World Lung Day: Nigeria Must Reject Big Tobacco’s Harm Reduction Scam
By Robert Egbe
In May this year, I received an unusual email, an invitation from a South African PR agency I had never heard of.
They offered to cover logistics for me to attend a programme in Cape Town.
The only condition? Publish at least two articles about the event and amplify it across my networks.
The flyer told the full story: it was a Big Tobacco event, promoting so-called “smokeless” products still loaded with nicotine.
Similar invitations were likely sent to selected journalists across Africa.
This is not an isolated case. Increasingly, the tobacco industry is rebranding its old tricks, sponsoring media workshops disguised as “harm reduction” training and pushing content online to cast emerging nicotine products in a positive light.
These efforts, carefully packaged as knowledge-sharing, are nothing more than attempts to manipulate public discourse.
Where direct advertising, promotion and sponsorship (TAPS) are banned, as in Nigeria and other World Health Organisation (WHO) signatory countries,
Big Tobacco resorts to underhand strategies. But the facts remain clear: tobacco kills.
In Nigeria alone, more than 29,000 lives are lost annually to tobacco-related diseases. Globally, the toll exceeds 7 million.

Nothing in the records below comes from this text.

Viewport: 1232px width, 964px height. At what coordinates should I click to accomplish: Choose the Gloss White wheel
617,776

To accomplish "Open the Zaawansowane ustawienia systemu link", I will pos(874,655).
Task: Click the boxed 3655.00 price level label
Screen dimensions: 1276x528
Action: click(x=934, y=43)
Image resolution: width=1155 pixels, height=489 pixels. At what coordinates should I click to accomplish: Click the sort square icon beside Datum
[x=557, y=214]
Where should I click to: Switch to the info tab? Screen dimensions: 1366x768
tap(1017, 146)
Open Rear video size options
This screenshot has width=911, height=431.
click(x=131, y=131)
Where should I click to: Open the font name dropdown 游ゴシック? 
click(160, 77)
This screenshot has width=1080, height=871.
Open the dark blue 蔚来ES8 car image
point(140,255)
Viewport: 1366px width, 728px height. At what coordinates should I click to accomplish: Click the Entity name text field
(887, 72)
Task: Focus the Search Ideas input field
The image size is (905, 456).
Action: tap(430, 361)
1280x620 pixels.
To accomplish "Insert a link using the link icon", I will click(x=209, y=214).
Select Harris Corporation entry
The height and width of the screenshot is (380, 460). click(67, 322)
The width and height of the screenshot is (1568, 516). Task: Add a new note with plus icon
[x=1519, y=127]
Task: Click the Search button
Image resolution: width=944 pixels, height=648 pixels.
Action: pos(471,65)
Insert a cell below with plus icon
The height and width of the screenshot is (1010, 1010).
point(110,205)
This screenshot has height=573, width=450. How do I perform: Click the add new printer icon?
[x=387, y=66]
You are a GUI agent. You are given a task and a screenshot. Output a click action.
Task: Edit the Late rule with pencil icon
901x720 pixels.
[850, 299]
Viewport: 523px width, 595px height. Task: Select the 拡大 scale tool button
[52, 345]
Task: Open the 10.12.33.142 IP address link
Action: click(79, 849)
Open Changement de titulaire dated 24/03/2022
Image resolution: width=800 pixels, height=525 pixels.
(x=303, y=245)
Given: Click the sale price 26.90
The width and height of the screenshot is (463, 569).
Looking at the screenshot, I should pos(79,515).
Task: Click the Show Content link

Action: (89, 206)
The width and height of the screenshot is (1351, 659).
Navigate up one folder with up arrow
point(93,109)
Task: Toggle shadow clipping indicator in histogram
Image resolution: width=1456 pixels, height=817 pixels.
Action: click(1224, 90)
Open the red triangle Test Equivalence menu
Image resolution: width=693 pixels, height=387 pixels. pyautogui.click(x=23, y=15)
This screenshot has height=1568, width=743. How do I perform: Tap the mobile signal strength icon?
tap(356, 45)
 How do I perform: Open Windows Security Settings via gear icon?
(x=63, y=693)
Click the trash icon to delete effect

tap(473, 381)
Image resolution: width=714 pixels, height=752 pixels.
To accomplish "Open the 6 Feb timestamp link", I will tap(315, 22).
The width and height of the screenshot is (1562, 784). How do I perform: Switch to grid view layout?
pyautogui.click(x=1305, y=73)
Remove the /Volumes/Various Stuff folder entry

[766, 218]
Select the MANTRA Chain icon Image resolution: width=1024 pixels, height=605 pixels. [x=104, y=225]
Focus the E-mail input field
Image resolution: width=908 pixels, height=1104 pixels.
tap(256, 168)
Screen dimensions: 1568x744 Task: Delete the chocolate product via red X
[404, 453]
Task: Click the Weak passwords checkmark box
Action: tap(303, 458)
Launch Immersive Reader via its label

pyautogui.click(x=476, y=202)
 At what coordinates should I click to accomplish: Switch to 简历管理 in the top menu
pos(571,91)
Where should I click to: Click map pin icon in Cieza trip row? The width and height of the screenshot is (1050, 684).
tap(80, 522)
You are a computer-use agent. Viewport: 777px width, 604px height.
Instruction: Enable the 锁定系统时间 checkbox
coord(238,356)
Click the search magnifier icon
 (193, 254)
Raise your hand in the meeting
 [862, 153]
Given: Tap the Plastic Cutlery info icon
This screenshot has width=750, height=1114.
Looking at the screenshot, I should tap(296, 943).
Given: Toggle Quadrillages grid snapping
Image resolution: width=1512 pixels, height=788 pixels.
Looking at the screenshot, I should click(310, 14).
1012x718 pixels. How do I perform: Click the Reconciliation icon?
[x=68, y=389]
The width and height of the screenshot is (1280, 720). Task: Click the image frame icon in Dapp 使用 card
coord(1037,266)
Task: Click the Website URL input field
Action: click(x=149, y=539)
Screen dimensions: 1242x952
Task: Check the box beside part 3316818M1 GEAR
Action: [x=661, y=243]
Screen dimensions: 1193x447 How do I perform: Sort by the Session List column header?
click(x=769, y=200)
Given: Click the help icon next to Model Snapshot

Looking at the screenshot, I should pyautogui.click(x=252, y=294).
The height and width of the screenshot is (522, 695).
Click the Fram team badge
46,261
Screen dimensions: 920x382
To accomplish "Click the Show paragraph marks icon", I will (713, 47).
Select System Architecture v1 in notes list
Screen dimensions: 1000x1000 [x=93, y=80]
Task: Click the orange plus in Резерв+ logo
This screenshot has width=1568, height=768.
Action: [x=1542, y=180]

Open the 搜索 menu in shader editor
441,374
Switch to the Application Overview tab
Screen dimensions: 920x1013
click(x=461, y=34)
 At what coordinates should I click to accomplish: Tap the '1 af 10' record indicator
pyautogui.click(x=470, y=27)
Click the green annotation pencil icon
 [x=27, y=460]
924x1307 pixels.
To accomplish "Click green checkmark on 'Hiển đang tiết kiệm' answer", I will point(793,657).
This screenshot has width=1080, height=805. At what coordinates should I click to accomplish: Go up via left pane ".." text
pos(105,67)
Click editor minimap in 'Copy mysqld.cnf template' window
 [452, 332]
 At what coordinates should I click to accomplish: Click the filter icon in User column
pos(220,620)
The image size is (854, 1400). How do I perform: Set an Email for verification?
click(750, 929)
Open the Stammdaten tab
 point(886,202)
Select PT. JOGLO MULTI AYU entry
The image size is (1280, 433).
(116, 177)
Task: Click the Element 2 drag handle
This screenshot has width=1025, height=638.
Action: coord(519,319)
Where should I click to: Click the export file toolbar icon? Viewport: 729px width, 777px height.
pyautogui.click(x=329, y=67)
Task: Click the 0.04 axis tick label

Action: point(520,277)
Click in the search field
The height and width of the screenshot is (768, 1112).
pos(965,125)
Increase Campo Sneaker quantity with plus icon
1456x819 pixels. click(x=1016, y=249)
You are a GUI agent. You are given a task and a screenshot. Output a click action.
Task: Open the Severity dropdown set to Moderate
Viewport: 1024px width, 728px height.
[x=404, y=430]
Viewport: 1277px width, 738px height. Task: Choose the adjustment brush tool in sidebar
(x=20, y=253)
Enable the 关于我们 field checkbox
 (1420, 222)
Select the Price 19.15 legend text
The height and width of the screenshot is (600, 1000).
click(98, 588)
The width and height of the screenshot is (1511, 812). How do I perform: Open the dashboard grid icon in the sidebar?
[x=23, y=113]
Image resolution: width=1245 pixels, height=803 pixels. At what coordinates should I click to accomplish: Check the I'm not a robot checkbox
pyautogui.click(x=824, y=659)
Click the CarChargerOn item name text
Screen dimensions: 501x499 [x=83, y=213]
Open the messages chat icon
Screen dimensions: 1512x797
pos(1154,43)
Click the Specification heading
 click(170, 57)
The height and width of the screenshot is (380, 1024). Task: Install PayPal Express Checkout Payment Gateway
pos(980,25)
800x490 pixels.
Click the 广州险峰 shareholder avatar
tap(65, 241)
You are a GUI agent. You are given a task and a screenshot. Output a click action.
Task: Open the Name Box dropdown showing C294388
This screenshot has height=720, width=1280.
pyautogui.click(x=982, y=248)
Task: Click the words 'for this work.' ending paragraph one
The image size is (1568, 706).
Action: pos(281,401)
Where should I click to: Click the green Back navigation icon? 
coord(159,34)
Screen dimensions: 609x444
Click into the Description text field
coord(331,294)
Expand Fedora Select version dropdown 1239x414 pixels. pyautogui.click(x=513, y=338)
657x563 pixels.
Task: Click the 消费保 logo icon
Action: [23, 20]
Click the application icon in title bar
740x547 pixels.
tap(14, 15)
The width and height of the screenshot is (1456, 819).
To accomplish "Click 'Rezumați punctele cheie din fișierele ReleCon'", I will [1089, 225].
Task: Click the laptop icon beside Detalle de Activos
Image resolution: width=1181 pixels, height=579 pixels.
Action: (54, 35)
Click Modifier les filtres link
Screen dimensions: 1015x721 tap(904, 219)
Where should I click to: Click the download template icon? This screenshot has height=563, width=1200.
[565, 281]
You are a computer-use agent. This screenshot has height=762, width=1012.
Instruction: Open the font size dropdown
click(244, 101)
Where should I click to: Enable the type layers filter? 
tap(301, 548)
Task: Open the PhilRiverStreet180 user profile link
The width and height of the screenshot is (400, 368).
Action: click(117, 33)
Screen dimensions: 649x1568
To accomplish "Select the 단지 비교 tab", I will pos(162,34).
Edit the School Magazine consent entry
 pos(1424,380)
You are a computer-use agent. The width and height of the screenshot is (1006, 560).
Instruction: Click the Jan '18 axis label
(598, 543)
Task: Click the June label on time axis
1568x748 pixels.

On this World Lung Day, themed “Healthy Lungs, Healthy Life”, we are reminded that tobacco remains one of the greatest threats to lung health.
Over a million people die of lung cancer worldwide every year, with cigarette smoking accounting for nearly 90% of male cases and up to 80% among women.
Whether smoked, vaped or chewed, tobacco damages nearly every organ of the body, with its most devastating impact on the lungs and the heart.
The Harm Reduction Myth
Currently, Big Tobacco is aggressively pushing its so-called Tobacco Harm Reduction (THR) agenda.
It claims products such as vapes, e-cigarettes, heated tobacco products, nicotine pouches and other electronic nicotine delivery systems (ENDS) are the pathway to a “smoke-free future.”
This is a false promise.
“Smokeless” tobacco has been directly linked to cancers of the mouth, throat and pancreas, as well as heart disease, gum disorders, stillbirth, nicotine poisoning in children and increased risk of death from stroke.
For Nigeria, where healthcare systems are already overstretched, this is not only a health crisis but also an economic one.
Treatment costs are crushing. Families sink into poverty, while the nation loses productivity from premature deaths.
Research shows Nigeria spends more on treating tobacco-related illnesses than it earns from tobacco taxes and profits. In short, tobacco is a net loss, economically and socially.
What Nigeria Must Do
To make World Lung Day meaningful, Nigeria must strengthen enforcement of existing tobacco control laws, particularly:
Closing loopholes on emerging nicotine products.
Banning sales to minors and enforcing penalties.
Raising taxes on tobacco to at least 100% as civil society advocates, especially to reduce youth uptake.
Investing in cessation support, ensuring smokers and chewers have affordable access to counselling and treatment.
Supporting farmers to transition to alternative crops, freeing them from the grip of the tobacco economy.
Tobacco in any form is dangerous, there is no “safe” product. Nigerians must not fall for Big Tobacco’s rebranded deception.
As for me, if you’re wondering, I declined that invitation.
Egbe is a tobacco control advocate at Corporate Accountability and Public Participation Africa (CAPPA).